**作業内容:**
記録のうち、「Select the seller's Phone Number blank line」を含む行から「This screenshot has height=721, width=557. (178, 339)」を含む行まで（両端を含む）の各行だけを書き写してください。その際、解答にある座標の数値はそれぞれ-86だけずらしてください。

**提供データ:**
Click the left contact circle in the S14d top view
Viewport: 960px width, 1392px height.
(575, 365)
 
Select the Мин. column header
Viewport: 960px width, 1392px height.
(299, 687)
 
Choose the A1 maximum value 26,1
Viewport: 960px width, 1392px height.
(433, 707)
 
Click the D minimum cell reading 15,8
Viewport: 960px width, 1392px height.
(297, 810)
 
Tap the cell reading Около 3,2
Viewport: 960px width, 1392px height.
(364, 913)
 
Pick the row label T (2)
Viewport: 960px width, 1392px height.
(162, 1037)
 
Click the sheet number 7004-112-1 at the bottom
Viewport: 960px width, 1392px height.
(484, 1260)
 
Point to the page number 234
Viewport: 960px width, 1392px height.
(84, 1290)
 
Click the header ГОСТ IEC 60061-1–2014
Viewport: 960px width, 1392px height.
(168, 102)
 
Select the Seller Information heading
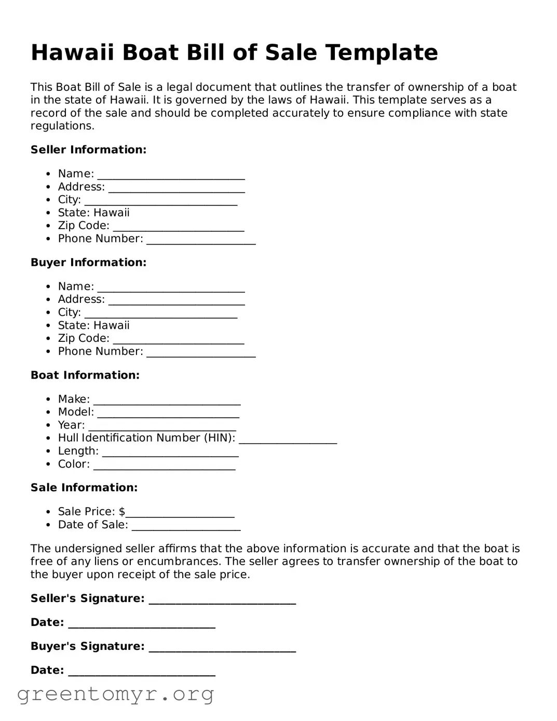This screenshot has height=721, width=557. (88, 150)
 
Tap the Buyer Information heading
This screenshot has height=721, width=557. (88, 262)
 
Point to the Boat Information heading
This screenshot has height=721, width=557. (85, 375)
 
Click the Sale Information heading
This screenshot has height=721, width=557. (84, 487)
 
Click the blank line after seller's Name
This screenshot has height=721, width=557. (171, 175)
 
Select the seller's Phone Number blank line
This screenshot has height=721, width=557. (201, 239)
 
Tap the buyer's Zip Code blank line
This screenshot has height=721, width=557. (178, 339)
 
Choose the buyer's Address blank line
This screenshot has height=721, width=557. (176, 300)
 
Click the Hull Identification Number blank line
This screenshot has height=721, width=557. (288, 439)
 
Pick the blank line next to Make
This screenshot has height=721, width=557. (167, 400)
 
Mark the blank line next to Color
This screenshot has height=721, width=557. (164, 465)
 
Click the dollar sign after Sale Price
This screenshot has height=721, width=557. (122, 512)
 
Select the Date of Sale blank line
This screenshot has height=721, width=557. (186, 526)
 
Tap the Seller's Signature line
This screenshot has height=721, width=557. (222, 599)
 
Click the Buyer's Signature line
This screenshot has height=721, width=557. (222, 647)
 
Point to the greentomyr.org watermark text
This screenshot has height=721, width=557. (115, 694)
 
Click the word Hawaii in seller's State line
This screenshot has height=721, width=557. (112, 212)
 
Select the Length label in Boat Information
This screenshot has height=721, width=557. (78, 451)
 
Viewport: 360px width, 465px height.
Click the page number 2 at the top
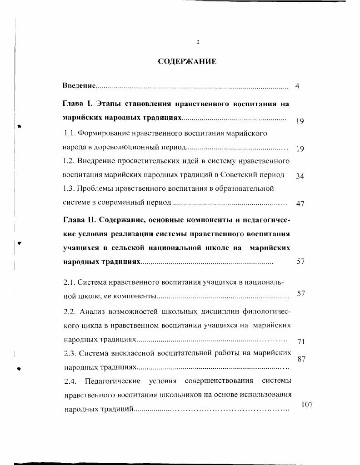[198, 42]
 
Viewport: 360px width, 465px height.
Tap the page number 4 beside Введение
[297, 86]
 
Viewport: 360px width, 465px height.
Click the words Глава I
[77, 104]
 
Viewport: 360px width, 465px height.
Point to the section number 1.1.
[69, 134]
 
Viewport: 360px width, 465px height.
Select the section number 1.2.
[69, 161]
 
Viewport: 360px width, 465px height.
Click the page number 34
[300, 176]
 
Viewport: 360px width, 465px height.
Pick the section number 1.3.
[69, 188]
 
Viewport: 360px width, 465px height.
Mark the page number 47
[300, 204]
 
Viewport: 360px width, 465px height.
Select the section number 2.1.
[70, 282]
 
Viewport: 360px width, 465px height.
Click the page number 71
[300, 341]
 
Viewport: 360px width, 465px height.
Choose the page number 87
[300, 359]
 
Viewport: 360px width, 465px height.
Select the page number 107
[307, 405]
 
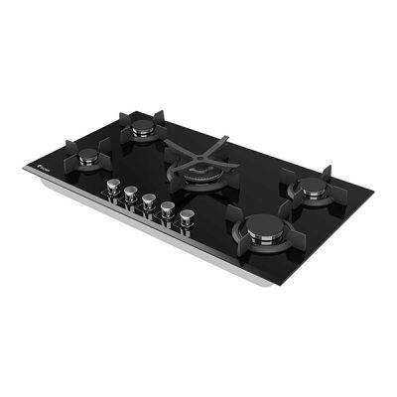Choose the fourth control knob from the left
tap(168, 207)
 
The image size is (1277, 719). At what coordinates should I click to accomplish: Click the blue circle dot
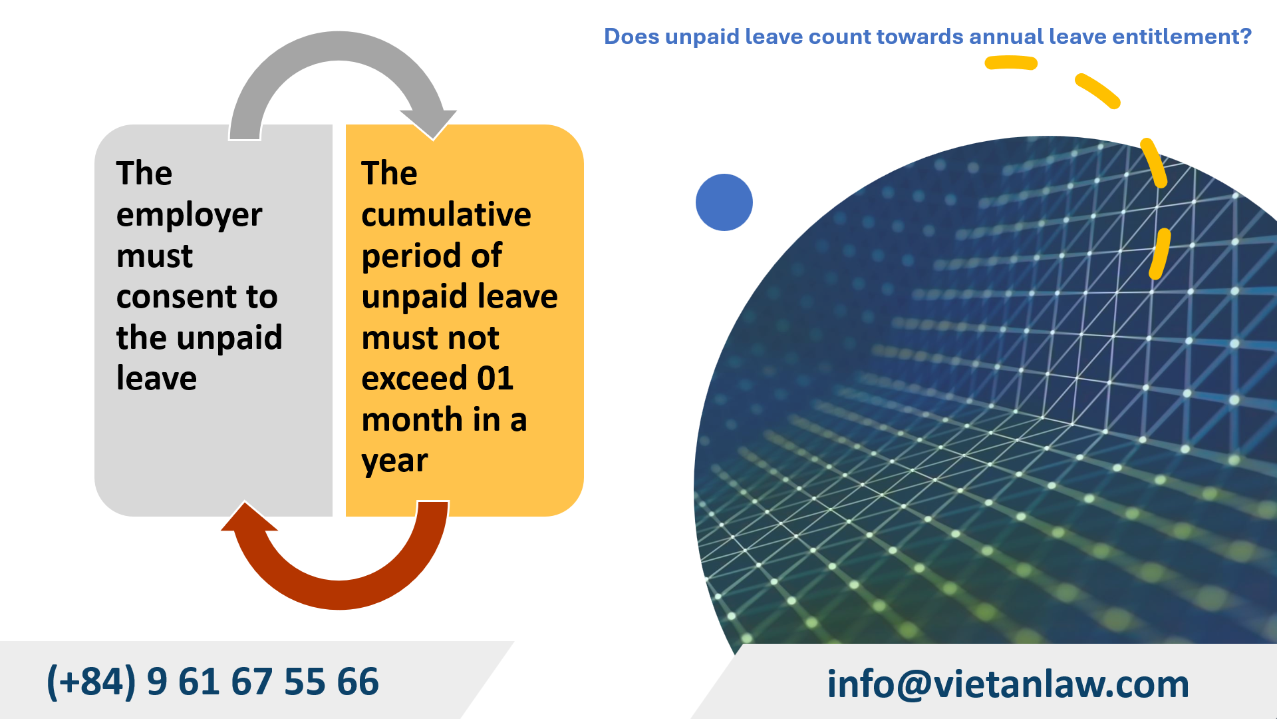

**解答:**
Select the seller's Phone Number blank line
This screenshot has height=721, width=557. (115, 153)
 
Tap the buyer's Zip Code blank line
This screenshot has height=721, width=557. (92, 253)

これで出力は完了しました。